══ Material supplied

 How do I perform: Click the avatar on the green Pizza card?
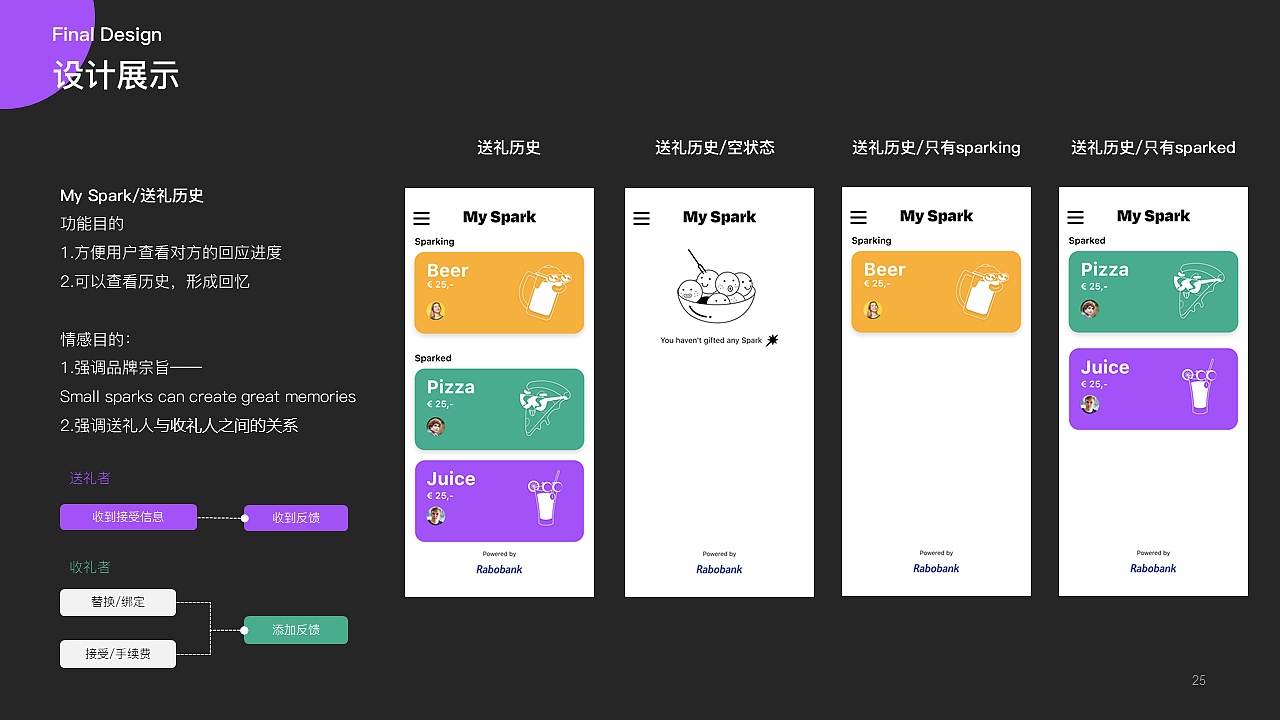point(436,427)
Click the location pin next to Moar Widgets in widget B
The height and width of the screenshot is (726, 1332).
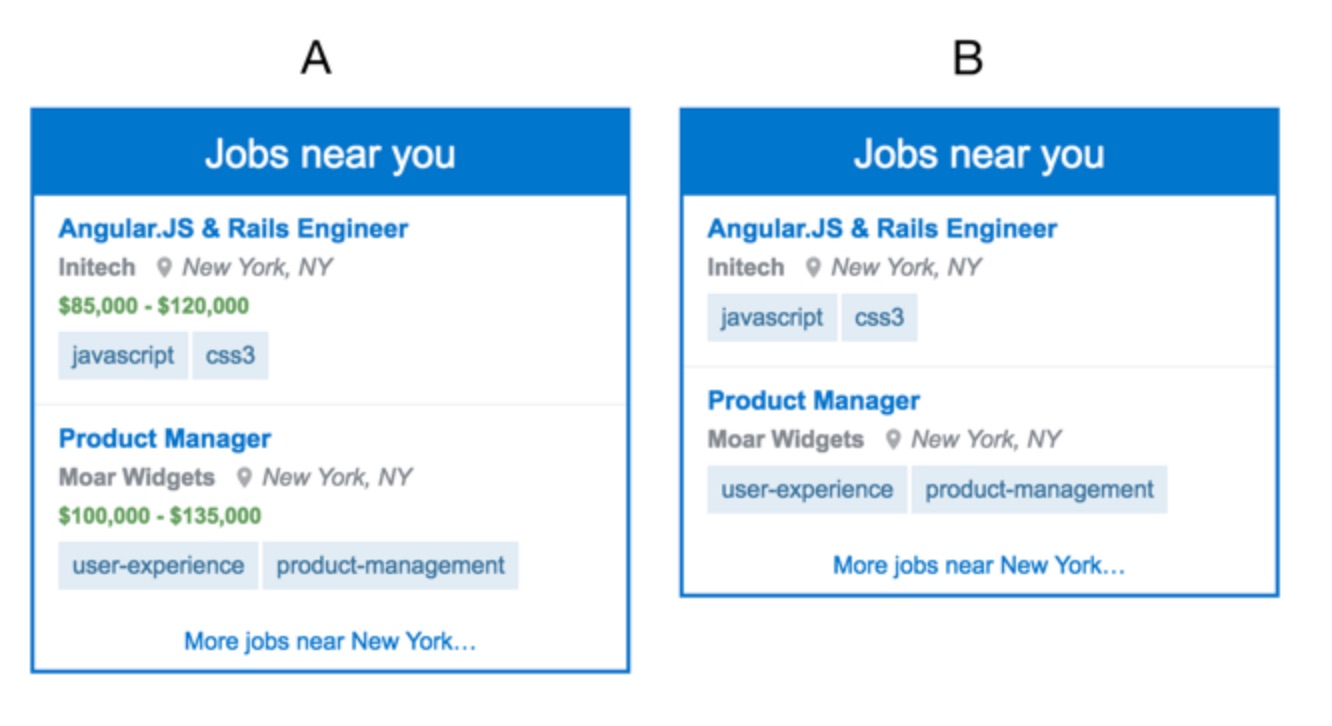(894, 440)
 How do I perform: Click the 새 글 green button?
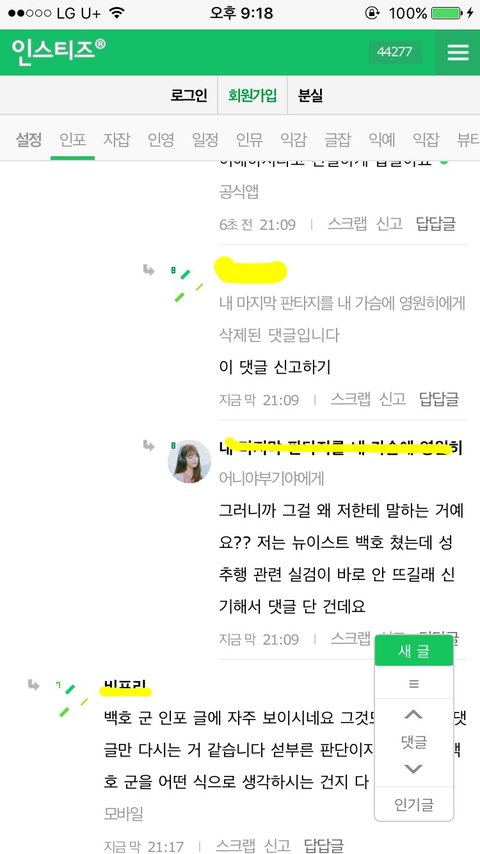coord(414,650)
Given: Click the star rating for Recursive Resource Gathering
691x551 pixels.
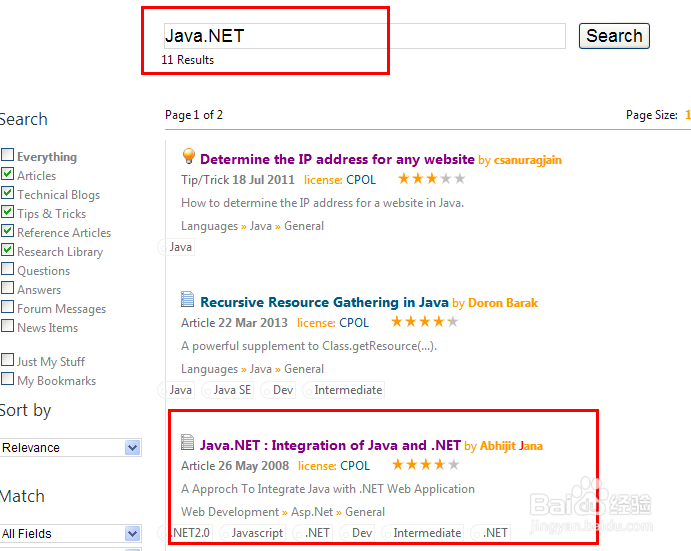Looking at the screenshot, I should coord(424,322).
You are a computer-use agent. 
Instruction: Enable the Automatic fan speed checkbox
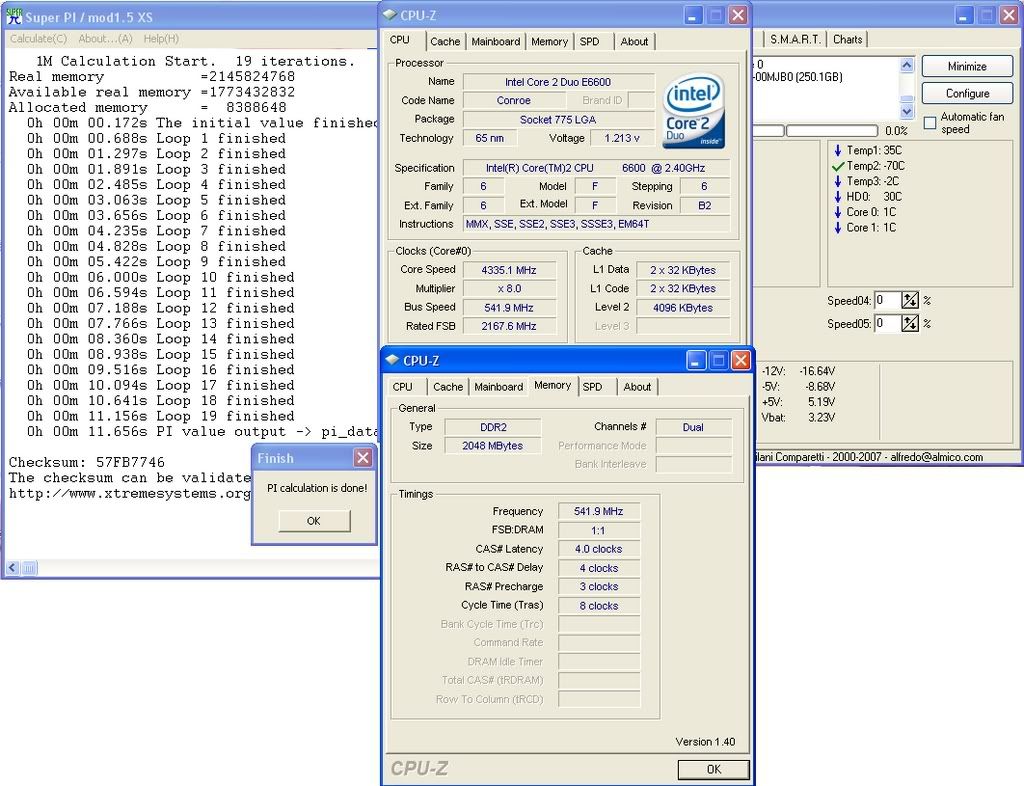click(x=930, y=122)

════
══ Material supplied

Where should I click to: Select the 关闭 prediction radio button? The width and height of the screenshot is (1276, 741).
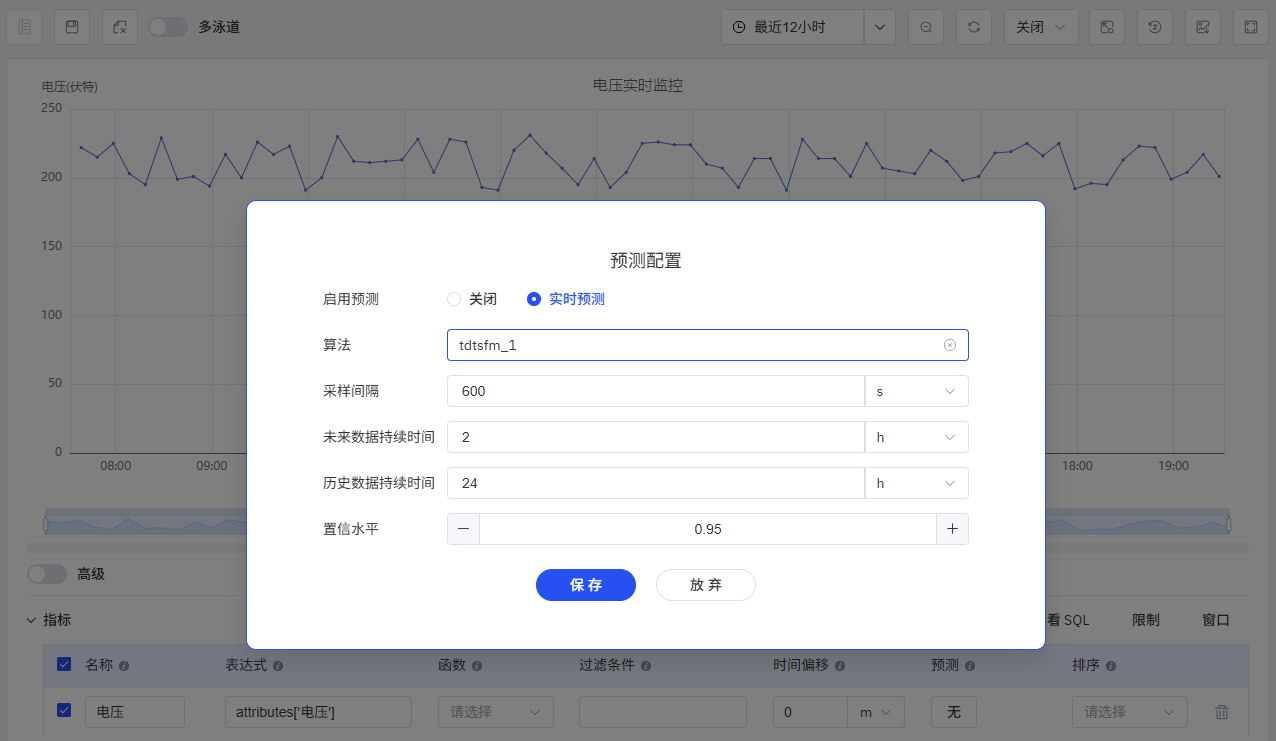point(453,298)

════
══ Material supplied

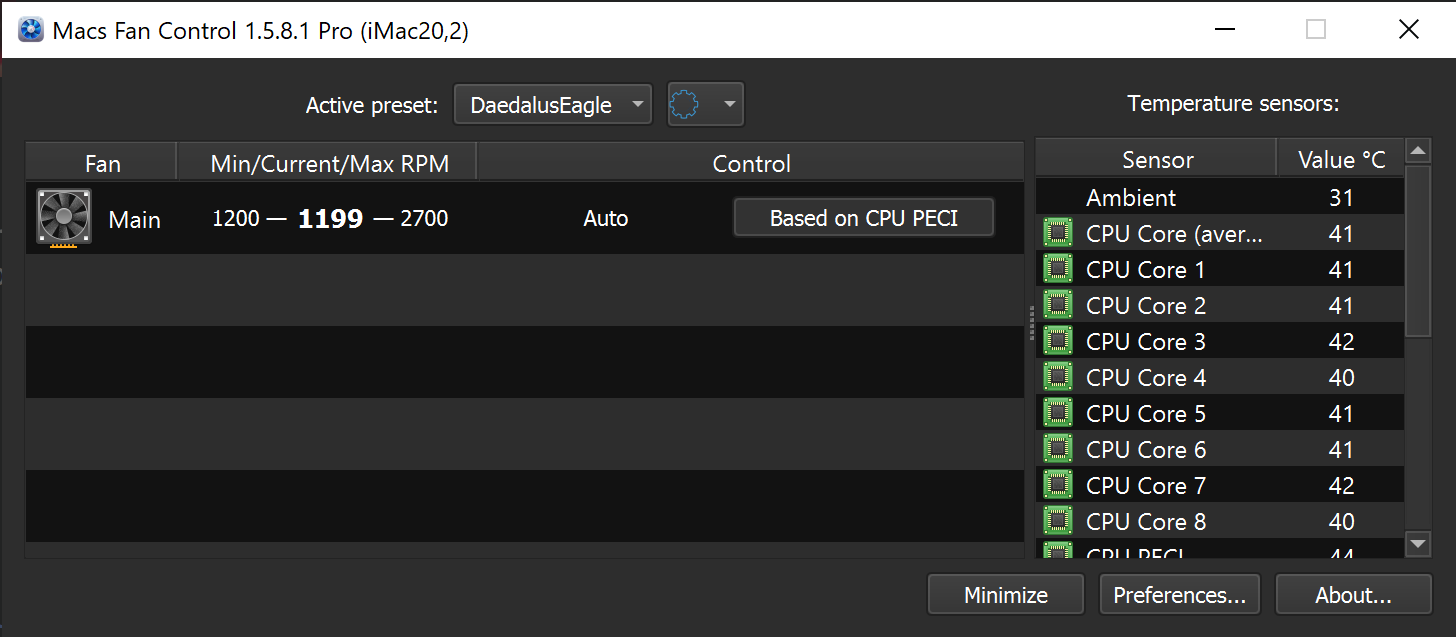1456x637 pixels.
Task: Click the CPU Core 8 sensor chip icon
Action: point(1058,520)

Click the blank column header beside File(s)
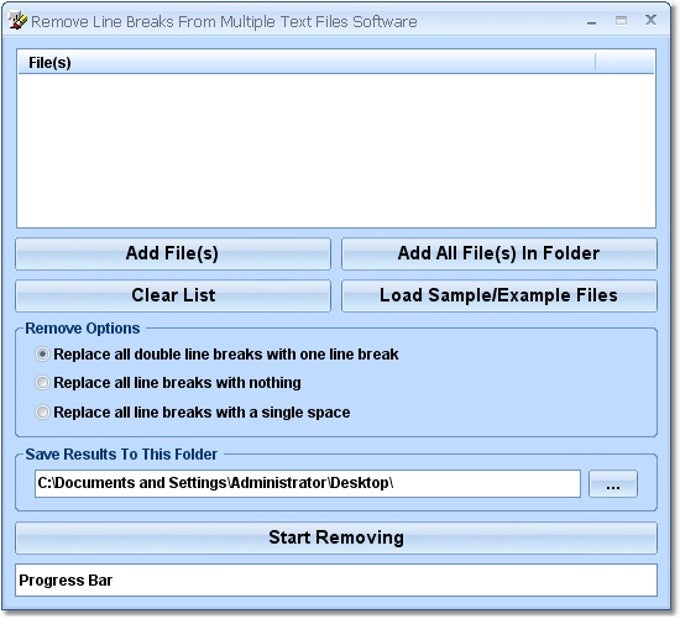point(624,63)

════

Task prompt: Whatever pictures the records hold, omit them; give again exactly the lines from the one containing "How do I perform: Click the avatar" through the one containing "You are a computer-use agent.".

Problem solution:
 How do I perform: Click the avatar on the green Pizza card?
point(436,427)
Click the location pin next to Moar Widgets in widget B
The height and width of the screenshot is (726, 1332).
(894, 440)
 How do I perform: Click the 새 글 green button?
coord(414,650)
Given: Click the star rating for Recursive Resource Gathering
691x551 pixels.
Looking at the screenshot, I should coord(424,322).
You are a computer-use agent. 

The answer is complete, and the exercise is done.